Shane (Marin County, CA)
What I take away from this is than an abundance of charity can naturally overwhelm a community already in shock from such a horrific event. Not that anyone was greedy or self-interested. It's wonderful so many people all over the country and the world cared so much so as to shower Sandy Hook with such an intense level of generosity. Better that response than one where no one cares at all.
Greg (Michigan)
“Keep the money and bring my little boy back”. The money should be coming from insurance policies that gun owners should have had to purchase. What if the NRA had offered money? Not impressed by the majority of our citizens who are ignorant and violent !
Torriliz (SC)
@Greg Yes! You need insurance to drive a car bc it can cause damage or be damaged. Car insurance has an uninsured driver provision and so should guns. Unlicensed persons can wreak havoc just as properly licensed and insured persons.
EH (New York)
The money should go directly to the families of the dead. Not elsewhere.
Lez923 (Brooklyn, NY)
@EH I think some money should also be held back for mental health therapy for everyone & anyone affected by this horror. Some of the money that was STOLEN by these ‘charities’ should have paid for full time therapists at that community center, free for anyone who needs it. The children who survived when their friends didn’t, must need therapy even though thankfully, they didn’t die. The aunts, uncles, cousins of these children were affected. The police, first responders, etc. who witnessed these horrific sites must also be affected to. These people all have been deeply hurt & afflicted too.
G (New York, NY)
@EH I see. The families become multimillionaires? That's not what I consider a proper response.
Lisa (CT)
What about the hundreds of children in that school that day?
Kathy (Chapel Hill)
Such grief for all those families who lost children and other family members. I, for one, cannot truly imagine it, with 5 children of my own. (I would certainly lay much of the blame on the NRA, but that is a different matter!) Still, I probably would come down on the side of having the donations going to community-wide sites and institutions, because that direction makes us all, across the USA, able to acknowledge the losses of those Sandy Hook victims and try to share in the rebuilding!

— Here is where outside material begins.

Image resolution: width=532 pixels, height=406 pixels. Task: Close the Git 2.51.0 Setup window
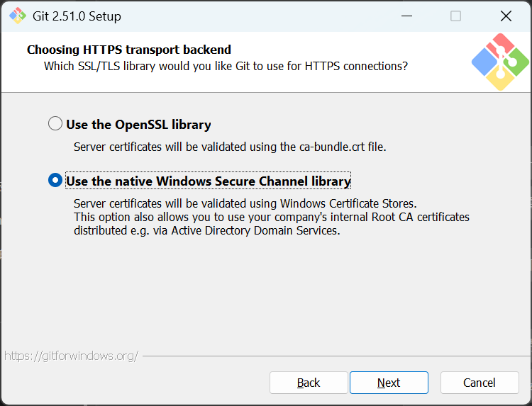coord(506,16)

Ernest Montague (Oakland, CA)
@Kathy The NRA didn't shoot anyone. A deranged local kid did. Blame the perpetrator if you want to blame someone.

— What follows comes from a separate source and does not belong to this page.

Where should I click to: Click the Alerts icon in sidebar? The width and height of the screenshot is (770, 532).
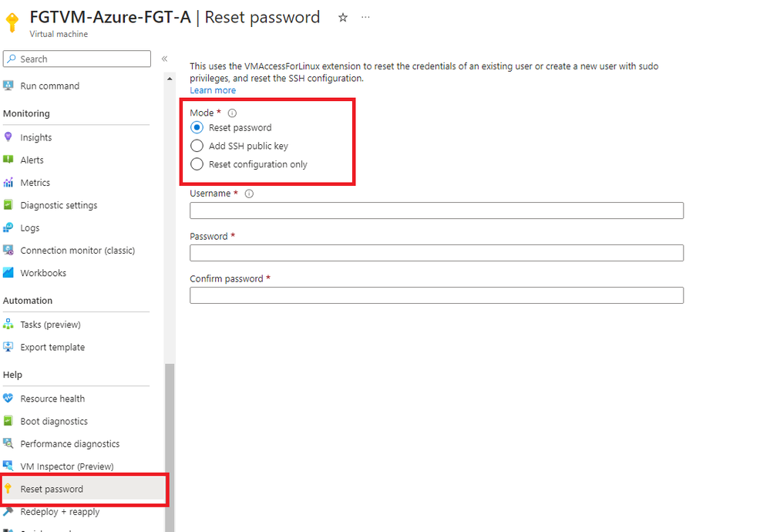[8, 160]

Alan Einstoss (Pittsburgh PA)
@Kathy Nobody wants to talk about this woman who bought several high powered weapons and ammunition and put this all into the hands of her child ,knowing the full extent of his mental incapacity. What sense or which motive provided this woman with such an initiative,knowing fully well of what the consequences would resolve to. We can only speculate but truthfully must consider the guns did not walk by themselves or fire themselves without intention,how easy it is to blame.
Winky (P-town)
Blame disingenuous & duplicitous commentary such as this for making the modern NRA possible. Supporting a self-enriching sham organization over community at large is simply un-American; no matter how many flags waved to obscure this fact.